SARS-CoV-2 Variants Changed The Pandemic – What Are Experts Predicting?

The world was hit by the COVID-19 pandemic in 2020 which continues to claim lives. Many vaccines were rolled out earlier this year to beat the deadly virus. The number of COVID-19 cases and deaths dropped as the vaccination drives across the globe gathered steam. However, the Delta variant, and other mutations of the original COVID-19 virus, are now causing a surge in cases in the past weeks.

Edward Holmes, an expert on viral evolution at the University of Sydney, said that he was proven wrong on most of his predictions regarding the coronavirus more than a year after the pandemic.

One of his predictions, however, regarding SARS-CoV-2 evolving to avoid human antibodies became true. It has also become a bit more virulent and a lot more infectious, causing more people to fall sick over time. All this had an enormous influence on the course of the pandemic.

At present, the Delta variant, the reason behind most COVID-19 cases worldwide, is quite different from the original virus. Because of its difference, health officials are coming up with different pandemic plans. Some governments are trying to speed up the vaccination process, while others have reintroduced mask mandates.

Although the highly contagious Delta variant has been causing a lot of alarm and concern, Aris Katzourakis, an evolutionary biologist at the University of Oxford, believes that the worst of the SARS-CoV-2’s evolution is “yet to come.”

He said that there’s now enough immunity in humans to ratchet up an evolutionary competition, pressuring the virus to adapt further, Science magazine reported. According to the expert, much of the world is still grappling with coronavirus cases, giving the virus plenty of chances to replicate and throw up new mutations.

Credit: gavi.org

Andrew Read, an evolutionary biologist at Pennsylvania State University, University Park, said that predicting the possible other mutations of SARS-CoV-2 is impossible.

“It’s very, very tricky to know what’s possible, until it happens.

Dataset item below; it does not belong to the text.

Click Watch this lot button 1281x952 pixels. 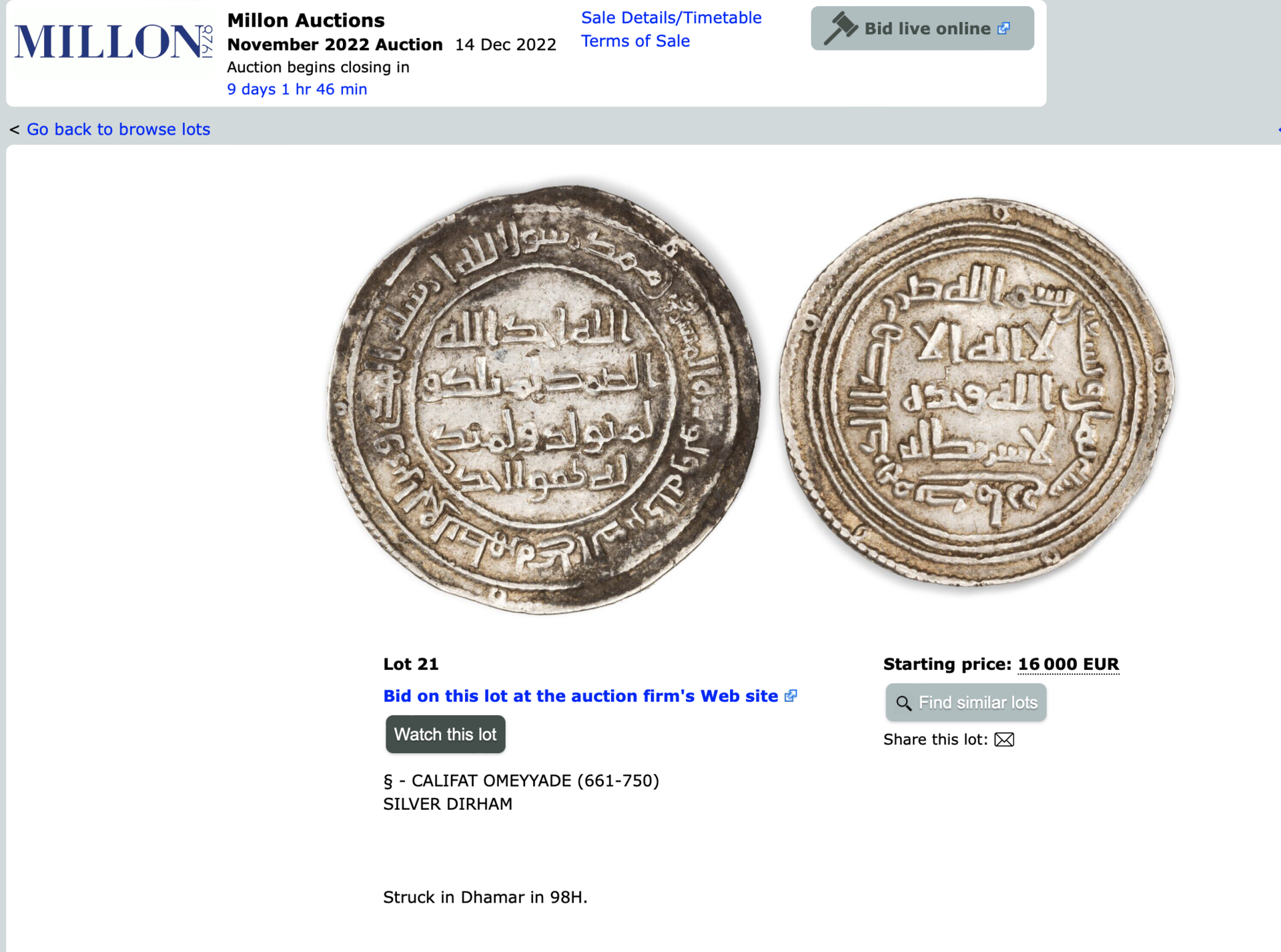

It’s not physics. It doesn’t happen on a billiard table,” he said. Read did say, however, that with how the viruses evolved in the past, they believe that SARS-CoV-2 will be more infectious than how it is now with the Delta variant.

Müge Çevik, an infectious disease specialist at the University of St. Andrews, still believes that immunity will reduce the likelihood of people getting infected in the coming months. He said: “That means there will be fewer mutations emerging if we vaccinate more people.”

Jesse Bloom, an evolutionary biologist at the Fred Hutchinson Cancer Research Center, also said it might be more difficult for SARS-CoV-2 to mutate into a much infectious variant. He pointed out that there are fundamental limits to how good a virus can get as to transmitting. Eventually, SARS-CoV-2 will hit that plateau. The only question now is when the plateau will be reached.